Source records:
=== Begin Enclosure ===
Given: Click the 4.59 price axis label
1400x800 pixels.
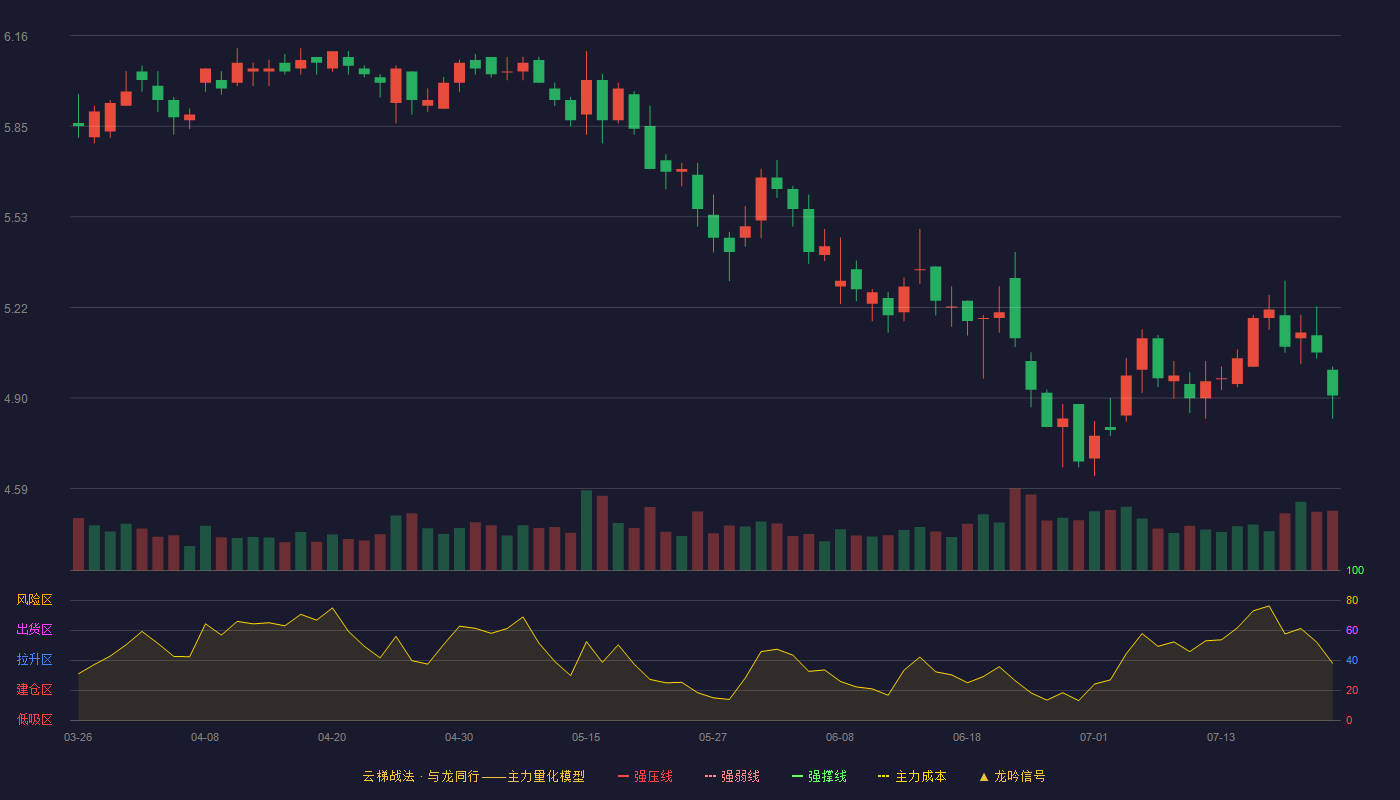Looking at the screenshot, I should pyautogui.click(x=16, y=490).
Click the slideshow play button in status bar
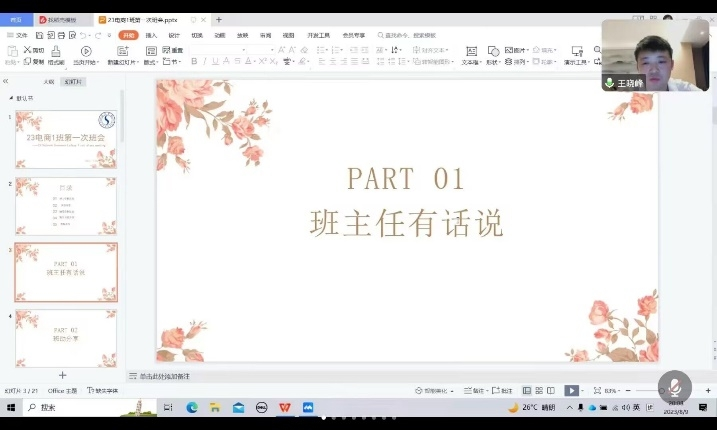717x430 pixels. point(571,390)
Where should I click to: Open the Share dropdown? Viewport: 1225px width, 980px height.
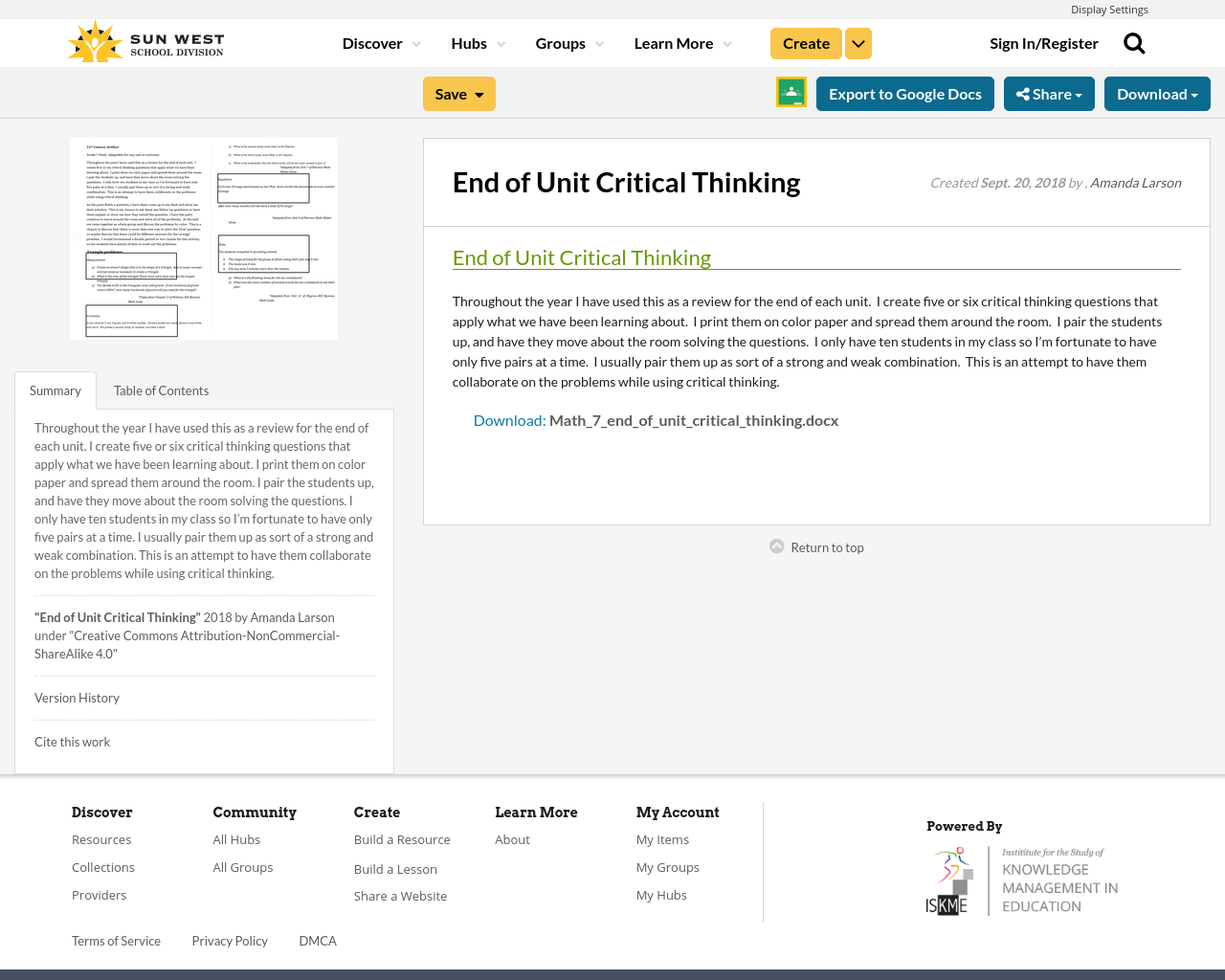[x=1049, y=93]
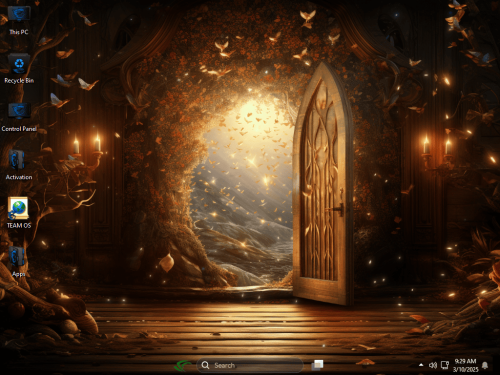Click the "TEAM OS" text label

click(x=19, y=226)
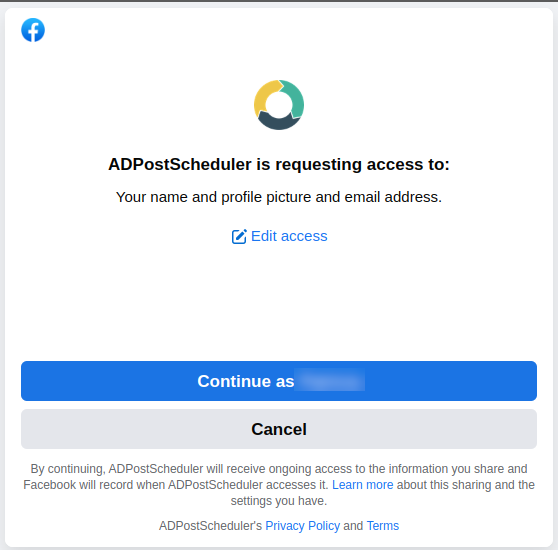Click the 'Your name and profile picture' text
This screenshot has width=558, height=550.
click(214, 197)
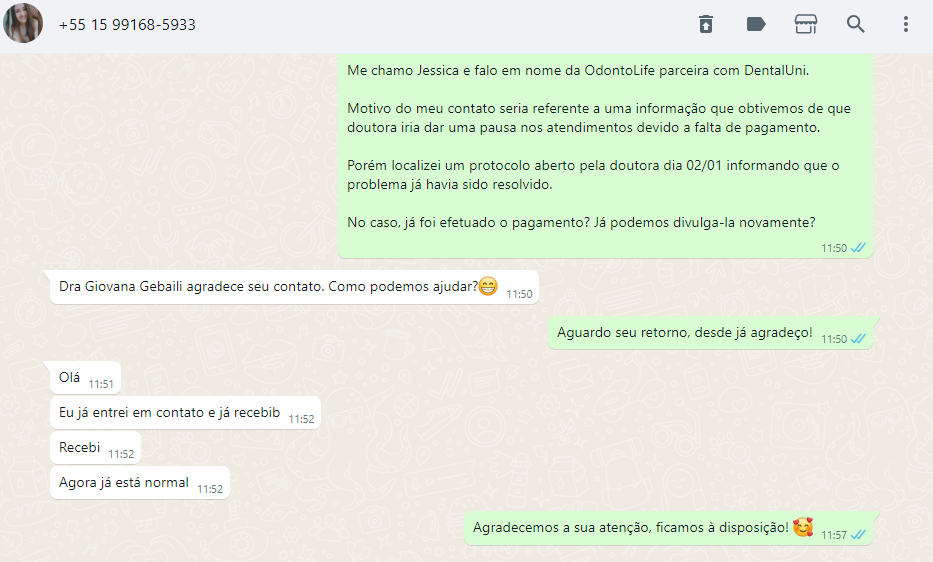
=== End Enclosure ===
About this exercise: Could you repeat all of the entries exactly, without any of the images?

Written response:
Given: Click the 4.59 price axis label
1400x800 pixels.
Looking at the screenshot, I should pyautogui.click(x=16, y=490).
Click the slideshow play button in status bar
717x430 pixels. point(571,390)
Where should I click to: Open the Share dropdown? Viewport: 1225px width, 980px height.
[x=1049, y=93]
Click the "TEAM OS" text label

click(x=19, y=226)
Click the 'Your name and profile picture' text
This screenshot has width=558, height=550.
click(214, 197)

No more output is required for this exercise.